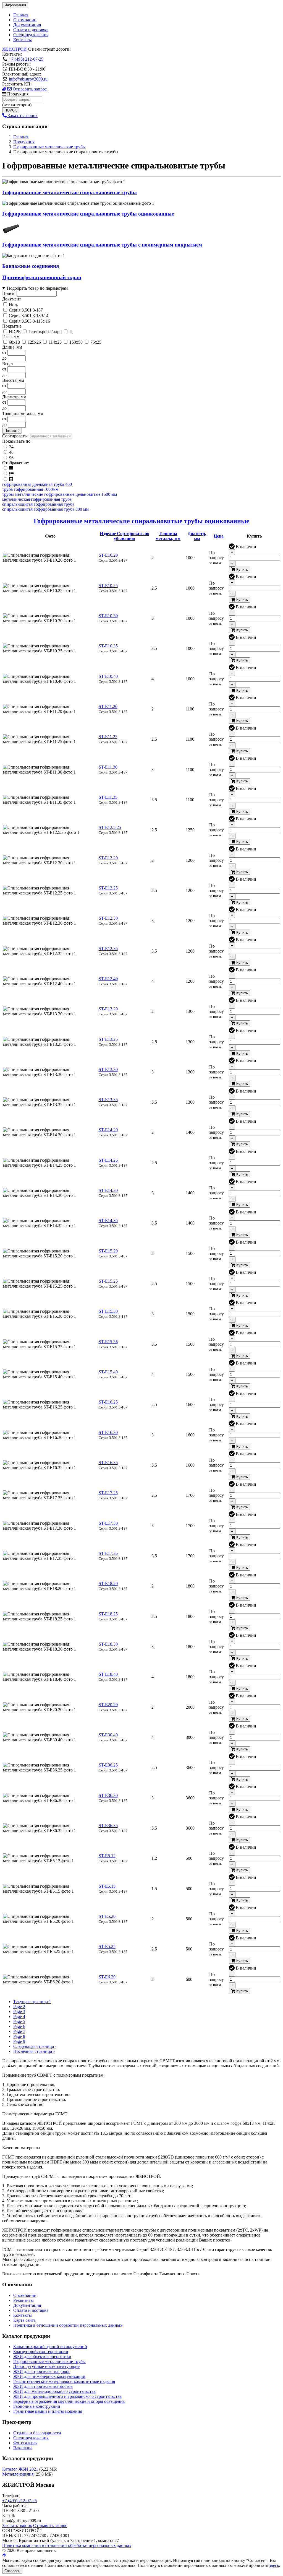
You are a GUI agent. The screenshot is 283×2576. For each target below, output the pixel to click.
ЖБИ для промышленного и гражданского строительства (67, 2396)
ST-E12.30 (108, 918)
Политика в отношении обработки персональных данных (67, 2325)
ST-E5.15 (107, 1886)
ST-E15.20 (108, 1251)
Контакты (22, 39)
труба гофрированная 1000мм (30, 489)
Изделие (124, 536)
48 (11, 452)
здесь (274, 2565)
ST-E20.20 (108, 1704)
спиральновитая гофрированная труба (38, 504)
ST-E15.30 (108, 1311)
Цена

########

### [Activity]
Every line of the material above should be repeated exactly, except for the pictures.

### [Solution for this problem]
You are a GUI agent. The screenshot is 283×2576. For each target below, output the pixel to click.
ЖБИ для промышленного и гражданского строительства (67, 2396)
ST-E12.30 (108, 918)
Политика в отношении обработки персональных данных (67, 2325)
ST-E5.15 (107, 1886)
ST-E15.20 (108, 1251)
Контакты (22, 39)
труба гофрированная 1000мм (30, 489)
Изделие (124, 536)
48 (11, 452)
здесь (274, 2565)
ST-E20.20 (108, 1704)
спиральновитая гофрированная труба (38, 504)
ST-E15.30 (108, 1311)
Цена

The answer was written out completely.